Task item: Print each entry below precisely as shown.

#### Provided information

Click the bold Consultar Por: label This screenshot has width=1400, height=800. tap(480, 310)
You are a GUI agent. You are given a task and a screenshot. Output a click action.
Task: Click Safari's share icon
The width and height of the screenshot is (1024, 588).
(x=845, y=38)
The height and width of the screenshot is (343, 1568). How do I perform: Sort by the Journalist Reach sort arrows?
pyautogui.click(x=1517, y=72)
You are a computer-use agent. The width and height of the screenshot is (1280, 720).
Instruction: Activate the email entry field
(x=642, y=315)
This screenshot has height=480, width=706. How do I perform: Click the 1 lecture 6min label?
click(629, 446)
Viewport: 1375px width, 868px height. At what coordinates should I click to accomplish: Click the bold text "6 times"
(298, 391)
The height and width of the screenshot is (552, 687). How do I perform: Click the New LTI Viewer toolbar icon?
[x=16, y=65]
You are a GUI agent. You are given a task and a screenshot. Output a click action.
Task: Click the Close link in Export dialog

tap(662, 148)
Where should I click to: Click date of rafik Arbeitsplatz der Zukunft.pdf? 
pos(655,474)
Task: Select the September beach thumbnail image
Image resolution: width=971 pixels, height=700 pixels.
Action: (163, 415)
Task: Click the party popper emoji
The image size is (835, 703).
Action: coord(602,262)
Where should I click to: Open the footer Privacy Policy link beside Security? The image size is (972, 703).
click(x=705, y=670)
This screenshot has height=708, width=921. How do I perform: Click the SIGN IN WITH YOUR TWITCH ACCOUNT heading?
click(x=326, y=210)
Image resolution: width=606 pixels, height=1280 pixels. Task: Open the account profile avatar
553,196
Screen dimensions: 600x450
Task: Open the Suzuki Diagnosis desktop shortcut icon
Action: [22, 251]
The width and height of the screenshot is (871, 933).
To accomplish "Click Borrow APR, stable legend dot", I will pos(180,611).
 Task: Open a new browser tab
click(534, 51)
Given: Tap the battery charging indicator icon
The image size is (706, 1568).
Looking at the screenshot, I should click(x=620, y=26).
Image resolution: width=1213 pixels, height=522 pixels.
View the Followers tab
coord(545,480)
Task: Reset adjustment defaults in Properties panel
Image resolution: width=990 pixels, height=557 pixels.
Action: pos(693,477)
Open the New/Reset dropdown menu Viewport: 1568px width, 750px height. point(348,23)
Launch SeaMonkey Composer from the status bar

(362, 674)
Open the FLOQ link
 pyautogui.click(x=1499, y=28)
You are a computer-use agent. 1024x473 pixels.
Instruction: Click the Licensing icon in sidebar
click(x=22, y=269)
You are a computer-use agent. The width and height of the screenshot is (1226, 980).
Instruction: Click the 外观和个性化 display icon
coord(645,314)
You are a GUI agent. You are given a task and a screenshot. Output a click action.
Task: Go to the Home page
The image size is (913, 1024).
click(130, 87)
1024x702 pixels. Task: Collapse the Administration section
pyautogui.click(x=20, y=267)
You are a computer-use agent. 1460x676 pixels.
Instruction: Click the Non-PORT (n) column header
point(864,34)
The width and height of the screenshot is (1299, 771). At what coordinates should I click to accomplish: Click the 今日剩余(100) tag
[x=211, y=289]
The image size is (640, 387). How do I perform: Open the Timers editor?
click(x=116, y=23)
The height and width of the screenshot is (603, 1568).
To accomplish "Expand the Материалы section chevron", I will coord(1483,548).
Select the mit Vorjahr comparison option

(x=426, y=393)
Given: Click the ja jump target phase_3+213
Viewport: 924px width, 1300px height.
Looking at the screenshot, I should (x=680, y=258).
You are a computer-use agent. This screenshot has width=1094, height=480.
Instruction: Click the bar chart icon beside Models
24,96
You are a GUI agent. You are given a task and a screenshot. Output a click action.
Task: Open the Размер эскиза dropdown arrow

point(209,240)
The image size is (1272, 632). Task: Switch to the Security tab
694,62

########

Output:
Click the bold Consultar Por: label This screenshot has width=1400, height=800. tap(480, 310)
You are a GUI agent. You are given a task and a screenshot. Output a click action.
Task: Click Safari's share icon
The width and height of the screenshot is (1024, 588).
(x=845, y=38)
The height and width of the screenshot is (343, 1568). How do I perform: Sort by the Journalist Reach sort arrows?
pyautogui.click(x=1517, y=72)
You are a computer-use agent. The width and height of the screenshot is (1280, 720).
Instruction: Activate the email entry field
(x=642, y=315)
This screenshot has height=480, width=706. How do I perform: Click the 1 lecture 6min label?
click(629, 446)
Viewport: 1375px width, 868px height. At what coordinates should I click to accomplish: Click the bold text "6 times"
(298, 391)
The height and width of the screenshot is (552, 687). How do I perform: Click the New LTI Viewer toolbar icon?
[x=16, y=65]
You are a GUI agent. You are given a task and a screenshot. Output a click action.
Task: Click the Close link in Export dialog

tap(662, 148)
Where should I click to: Click date of rafik Arbeitsplatz der Zukunft.pdf? 
pos(655,474)
Task: Select the September beach thumbnail image
Image resolution: width=971 pixels, height=700 pixels.
Action: (163, 415)
Task: Click the party popper emoji
The image size is (835, 703).
Action: coord(602,262)
Where should I click to: Open the footer Privacy Policy link beside Security? The image size is (972, 703).
click(x=705, y=670)
This screenshot has height=708, width=921. How do I perform: Click the SIGN IN WITH YOUR TWITCH ACCOUNT heading?
click(x=326, y=210)
Image resolution: width=606 pixels, height=1280 pixels. Task: Open the account profile avatar
553,196
Screen dimensions: 600x450
Task: Open the Suzuki Diagnosis desktop shortcut icon
Action: [22, 251]
The width and height of the screenshot is (871, 933).
To accomplish "Click Borrow APR, stable legend dot", I will pos(180,611).
 Task: Open a new browser tab
click(534, 51)
Given: Tap the battery charging indicator icon
The image size is (706, 1568).
Looking at the screenshot, I should click(x=620, y=26).
Image resolution: width=1213 pixels, height=522 pixels.
View the Followers tab
coord(545,480)
Task: Reset adjustment defaults in Properties panel
Image resolution: width=990 pixels, height=557 pixels.
Action: pos(693,477)
Open the New/Reset dropdown menu Viewport: 1568px width, 750px height. point(348,23)
Launch SeaMonkey Composer from the status bar

(362, 674)
Open the FLOQ link
 pyautogui.click(x=1499, y=28)
You are a computer-use agent. 1024x473 pixels.
Instruction: Click the Licensing icon in sidebar
click(x=22, y=269)
You are a computer-use agent. The width and height of the screenshot is (1226, 980).
Instruction: Click the 外观和个性化 display icon
coord(645,314)
You are a GUI agent. You are given a task and a screenshot. Output a click action.
Task: Go to the Home page
The image size is (913, 1024).
click(130, 87)
1024x702 pixels. Task: Collapse the Administration section
pyautogui.click(x=20, y=267)
You are a computer-use agent. 1460x676 pixels.
Instruction: Click the Non-PORT (n) column header
point(864,34)
The width and height of the screenshot is (1299, 771). At what coordinates should I click to accomplish: Click the 今日剩余(100) tag
[x=211, y=289]
The image size is (640, 387). How do I perform: Open the Timers editor?
click(x=116, y=23)
The height and width of the screenshot is (603, 1568).
To accomplish "Expand the Материалы section chevron", I will coord(1483,548).
Select the mit Vorjahr comparison option

(x=426, y=393)
Given: Click the ja jump target phase_3+213
Viewport: 924px width, 1300px height.
Looking at the screenshot, I should (x=680, y=258).
You are a computer-use agent. This screenshot has width=1094, height=480.
Instruction: Click the bar chart icon beside Models
24,96
You are a GUI agent. You are given a task and a screenshot. Output a click action.
Task: Open the Размер эскиза dropdown arrow

point(209,240)
The image size is (1272, 632). Task: Switch to the Security tab
694,62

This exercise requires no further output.